EXERCISE OBJECTIVE –
Your answer should consist of each line from the data below that contains "will".

RECORDS FOR THIS EXERCISE –
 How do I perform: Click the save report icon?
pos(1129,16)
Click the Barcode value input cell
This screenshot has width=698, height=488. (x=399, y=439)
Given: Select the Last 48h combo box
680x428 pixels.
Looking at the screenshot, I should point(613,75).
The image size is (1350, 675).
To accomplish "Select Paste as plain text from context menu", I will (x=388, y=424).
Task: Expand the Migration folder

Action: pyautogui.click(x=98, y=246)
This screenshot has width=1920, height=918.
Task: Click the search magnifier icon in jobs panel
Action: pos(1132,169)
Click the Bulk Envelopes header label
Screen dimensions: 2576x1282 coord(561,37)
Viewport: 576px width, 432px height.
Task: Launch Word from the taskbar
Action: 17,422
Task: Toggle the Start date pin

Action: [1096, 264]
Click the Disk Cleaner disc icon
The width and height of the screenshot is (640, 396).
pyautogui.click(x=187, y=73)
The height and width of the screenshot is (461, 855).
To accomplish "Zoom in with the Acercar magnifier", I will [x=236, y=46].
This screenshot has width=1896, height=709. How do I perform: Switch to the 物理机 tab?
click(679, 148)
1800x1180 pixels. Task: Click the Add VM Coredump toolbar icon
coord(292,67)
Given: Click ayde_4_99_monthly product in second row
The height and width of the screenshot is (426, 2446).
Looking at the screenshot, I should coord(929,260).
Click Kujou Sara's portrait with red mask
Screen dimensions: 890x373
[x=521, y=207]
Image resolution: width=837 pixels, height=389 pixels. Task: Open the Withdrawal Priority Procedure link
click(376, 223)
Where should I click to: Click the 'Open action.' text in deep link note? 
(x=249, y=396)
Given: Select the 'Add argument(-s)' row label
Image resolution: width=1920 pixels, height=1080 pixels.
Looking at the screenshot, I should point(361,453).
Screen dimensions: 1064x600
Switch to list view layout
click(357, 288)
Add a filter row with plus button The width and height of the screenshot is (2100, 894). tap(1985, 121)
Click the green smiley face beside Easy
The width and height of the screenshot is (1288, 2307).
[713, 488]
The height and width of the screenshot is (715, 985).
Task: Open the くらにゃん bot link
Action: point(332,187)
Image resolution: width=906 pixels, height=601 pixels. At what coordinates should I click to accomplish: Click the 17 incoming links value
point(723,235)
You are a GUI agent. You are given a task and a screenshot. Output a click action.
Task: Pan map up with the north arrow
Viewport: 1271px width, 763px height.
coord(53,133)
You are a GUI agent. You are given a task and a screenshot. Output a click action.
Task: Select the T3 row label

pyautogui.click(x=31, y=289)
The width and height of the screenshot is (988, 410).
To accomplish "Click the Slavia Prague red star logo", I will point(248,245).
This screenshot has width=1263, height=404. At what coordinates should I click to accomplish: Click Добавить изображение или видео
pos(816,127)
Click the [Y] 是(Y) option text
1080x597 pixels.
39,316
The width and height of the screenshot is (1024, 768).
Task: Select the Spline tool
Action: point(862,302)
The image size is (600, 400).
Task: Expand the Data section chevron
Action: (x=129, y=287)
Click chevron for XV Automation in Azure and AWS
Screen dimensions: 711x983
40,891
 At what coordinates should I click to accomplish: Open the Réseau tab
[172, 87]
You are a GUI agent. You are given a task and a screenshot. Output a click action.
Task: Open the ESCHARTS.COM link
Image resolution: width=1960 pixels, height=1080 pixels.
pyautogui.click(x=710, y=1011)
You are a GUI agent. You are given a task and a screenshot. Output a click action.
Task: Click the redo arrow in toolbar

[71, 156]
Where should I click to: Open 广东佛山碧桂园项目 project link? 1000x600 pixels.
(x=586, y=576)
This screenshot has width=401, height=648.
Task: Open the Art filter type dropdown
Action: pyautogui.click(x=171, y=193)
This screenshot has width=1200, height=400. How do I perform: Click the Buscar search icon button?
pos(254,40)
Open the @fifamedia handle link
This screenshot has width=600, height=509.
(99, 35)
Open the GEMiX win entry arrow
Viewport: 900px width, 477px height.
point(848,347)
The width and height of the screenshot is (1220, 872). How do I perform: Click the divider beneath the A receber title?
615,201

OUTPUT OF THE EXERCISE –
To accomplish "Select Paste as plain text from context menu", I will (x=388, y=424).
To accomplish "Zoom in with the Acercar magnifier", I will [x=236, y=46].
To accomplish "Click the Slavia Prague red star logo", I will point(248,245).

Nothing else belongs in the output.